Years of conflict. People – mothers, fathers, sons, daughters – ever moving, struggling, under acrid mists. The air clammy with suspicion and fear. A society flowing upon waters of constant apprehension. Terror seemed to tremble from every lip. A minority raised their voice against the terror. Others, cheered its race to ruin. Many more remained silent. The latter felt, maybe more acutely, the black wind against their faces. A wind perfumed by the blood of the dead, and the forever lingering shiver of dread. This dread, in turn, seeped into families. Soaking some in the dreary, grey rains of the Troubles which curtained over our bomb-hollowed streets.

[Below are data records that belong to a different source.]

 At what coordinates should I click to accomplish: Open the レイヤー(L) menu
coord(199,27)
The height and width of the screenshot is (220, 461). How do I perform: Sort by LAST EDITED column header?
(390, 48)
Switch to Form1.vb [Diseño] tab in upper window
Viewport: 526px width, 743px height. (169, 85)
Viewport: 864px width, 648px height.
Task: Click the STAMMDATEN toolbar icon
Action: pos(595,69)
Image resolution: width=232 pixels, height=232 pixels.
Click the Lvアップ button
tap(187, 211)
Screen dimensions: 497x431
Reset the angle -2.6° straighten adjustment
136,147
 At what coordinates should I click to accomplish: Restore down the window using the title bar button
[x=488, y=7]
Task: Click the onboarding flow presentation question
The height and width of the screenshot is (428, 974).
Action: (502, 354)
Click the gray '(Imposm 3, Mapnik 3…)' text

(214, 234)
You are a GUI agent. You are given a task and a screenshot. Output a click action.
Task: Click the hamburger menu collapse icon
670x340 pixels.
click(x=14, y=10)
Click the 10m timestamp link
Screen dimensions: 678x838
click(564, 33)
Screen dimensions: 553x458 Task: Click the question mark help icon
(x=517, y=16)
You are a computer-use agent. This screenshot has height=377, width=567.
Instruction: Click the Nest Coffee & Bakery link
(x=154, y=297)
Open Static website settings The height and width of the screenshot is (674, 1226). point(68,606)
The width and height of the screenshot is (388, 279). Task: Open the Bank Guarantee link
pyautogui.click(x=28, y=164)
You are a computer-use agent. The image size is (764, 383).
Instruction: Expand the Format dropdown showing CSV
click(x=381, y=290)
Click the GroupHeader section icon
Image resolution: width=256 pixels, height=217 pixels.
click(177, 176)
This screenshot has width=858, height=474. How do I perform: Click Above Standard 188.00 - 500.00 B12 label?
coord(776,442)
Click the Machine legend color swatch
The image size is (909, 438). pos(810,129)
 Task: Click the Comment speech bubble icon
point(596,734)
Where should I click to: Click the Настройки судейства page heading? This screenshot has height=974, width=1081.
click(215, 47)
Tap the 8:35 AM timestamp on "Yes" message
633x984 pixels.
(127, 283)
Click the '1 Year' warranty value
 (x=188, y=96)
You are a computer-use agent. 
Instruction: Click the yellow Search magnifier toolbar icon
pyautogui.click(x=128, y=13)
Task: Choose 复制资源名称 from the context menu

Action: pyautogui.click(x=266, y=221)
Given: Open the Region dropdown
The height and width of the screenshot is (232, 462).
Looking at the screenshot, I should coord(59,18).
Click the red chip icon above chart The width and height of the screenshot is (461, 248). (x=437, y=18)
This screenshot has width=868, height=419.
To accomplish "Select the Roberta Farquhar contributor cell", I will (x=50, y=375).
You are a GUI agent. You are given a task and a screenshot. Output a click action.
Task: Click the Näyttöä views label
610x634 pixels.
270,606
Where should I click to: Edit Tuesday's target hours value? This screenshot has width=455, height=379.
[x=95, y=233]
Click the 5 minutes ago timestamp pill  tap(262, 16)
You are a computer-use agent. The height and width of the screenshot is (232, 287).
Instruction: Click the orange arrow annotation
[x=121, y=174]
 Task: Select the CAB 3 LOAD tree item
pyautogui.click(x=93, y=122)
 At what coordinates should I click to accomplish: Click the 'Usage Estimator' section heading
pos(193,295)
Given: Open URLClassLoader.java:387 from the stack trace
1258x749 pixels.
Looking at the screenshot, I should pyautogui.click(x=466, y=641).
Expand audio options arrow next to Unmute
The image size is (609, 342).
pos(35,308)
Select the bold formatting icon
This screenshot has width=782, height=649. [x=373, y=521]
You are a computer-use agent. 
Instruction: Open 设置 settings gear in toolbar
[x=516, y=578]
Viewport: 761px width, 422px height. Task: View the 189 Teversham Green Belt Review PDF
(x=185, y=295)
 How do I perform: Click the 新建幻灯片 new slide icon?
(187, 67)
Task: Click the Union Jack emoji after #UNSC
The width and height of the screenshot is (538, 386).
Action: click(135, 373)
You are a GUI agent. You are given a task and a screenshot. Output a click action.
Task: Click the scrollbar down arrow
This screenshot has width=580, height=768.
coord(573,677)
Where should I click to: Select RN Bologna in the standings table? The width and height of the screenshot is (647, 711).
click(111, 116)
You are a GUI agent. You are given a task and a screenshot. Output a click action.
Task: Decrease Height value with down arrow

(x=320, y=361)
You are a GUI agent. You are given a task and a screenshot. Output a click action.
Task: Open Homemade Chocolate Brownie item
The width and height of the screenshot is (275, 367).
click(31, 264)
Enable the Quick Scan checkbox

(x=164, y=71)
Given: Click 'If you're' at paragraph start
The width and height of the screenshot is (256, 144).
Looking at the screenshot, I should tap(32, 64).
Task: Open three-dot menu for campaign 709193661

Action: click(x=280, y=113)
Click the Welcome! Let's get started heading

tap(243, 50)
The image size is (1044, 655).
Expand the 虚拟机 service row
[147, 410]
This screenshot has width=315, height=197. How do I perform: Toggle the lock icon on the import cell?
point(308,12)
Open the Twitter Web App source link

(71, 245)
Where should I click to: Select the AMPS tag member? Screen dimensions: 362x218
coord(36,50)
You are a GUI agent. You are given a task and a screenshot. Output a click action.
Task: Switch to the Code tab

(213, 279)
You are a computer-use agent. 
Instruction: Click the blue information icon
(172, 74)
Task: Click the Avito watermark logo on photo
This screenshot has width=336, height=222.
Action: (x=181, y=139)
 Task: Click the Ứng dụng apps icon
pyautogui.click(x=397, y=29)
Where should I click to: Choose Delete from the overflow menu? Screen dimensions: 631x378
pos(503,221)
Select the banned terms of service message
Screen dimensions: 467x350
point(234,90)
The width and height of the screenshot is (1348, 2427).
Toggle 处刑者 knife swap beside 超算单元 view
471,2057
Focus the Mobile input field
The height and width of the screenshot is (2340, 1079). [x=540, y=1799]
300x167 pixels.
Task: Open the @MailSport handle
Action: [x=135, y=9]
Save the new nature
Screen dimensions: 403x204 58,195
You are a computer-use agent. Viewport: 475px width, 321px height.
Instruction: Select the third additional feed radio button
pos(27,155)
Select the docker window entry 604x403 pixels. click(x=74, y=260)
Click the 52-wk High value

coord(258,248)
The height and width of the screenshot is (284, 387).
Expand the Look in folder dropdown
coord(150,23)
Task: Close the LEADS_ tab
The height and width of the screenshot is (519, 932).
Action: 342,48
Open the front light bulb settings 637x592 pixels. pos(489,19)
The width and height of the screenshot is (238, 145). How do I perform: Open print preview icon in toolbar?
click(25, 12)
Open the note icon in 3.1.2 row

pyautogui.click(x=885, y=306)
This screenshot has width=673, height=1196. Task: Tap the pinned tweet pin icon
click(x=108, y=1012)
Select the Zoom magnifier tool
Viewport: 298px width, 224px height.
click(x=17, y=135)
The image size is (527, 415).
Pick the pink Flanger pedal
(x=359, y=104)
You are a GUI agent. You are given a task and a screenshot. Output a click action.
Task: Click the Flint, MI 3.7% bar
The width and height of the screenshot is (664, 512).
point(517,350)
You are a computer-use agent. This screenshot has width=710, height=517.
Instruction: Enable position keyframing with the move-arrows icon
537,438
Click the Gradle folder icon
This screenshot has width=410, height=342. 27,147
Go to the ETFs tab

It still resides within many, that feeling of hopelessness. A sense of no function, no future. Its easy to envisage our family, our friends – the world in general, to take it to its extreme – without you in it. People move on. They move on quickly. The ‘many’ that is, not the ‘few’ (to paraphrase a political slogan). Those few who have suffered bereavement and / or violence in the name of some warped ideology cannot simply move on. Some will forever live in that trauma, in that time of loss. The future cannot reconcile the void they carry. A loss of a loved one might become a loss of self. A loss of a limb might become a loss of purpose (the witnessing of such losses is, often, no less traumatic). In some cases a survivor is left with a sense of guilt – they may torture themselves with thoughts of ‘it should have been me’. You will also relive the moment(s) over and over again – through the waking day, and in your hells of sleep. The symptoms of PTSD are many and unpleasant. But in the context of the supposed ‘post-conflict’ of our society – of Northern Ireland – symptoms such as depression, a future already lost, as well as the struggle for identity, seem endemic to society, especially amongst our children. A slow, unconscious, dripping poison has flowed down through grandparents and parents into our children. Those from working-class backgrounds seem most affected? Of course, those estates and communities bore the brunt of the Troubles, coupled with poverty and the continuing grip of organised crime gangs who garb themselves in uniforms of thuggery and brutal histories.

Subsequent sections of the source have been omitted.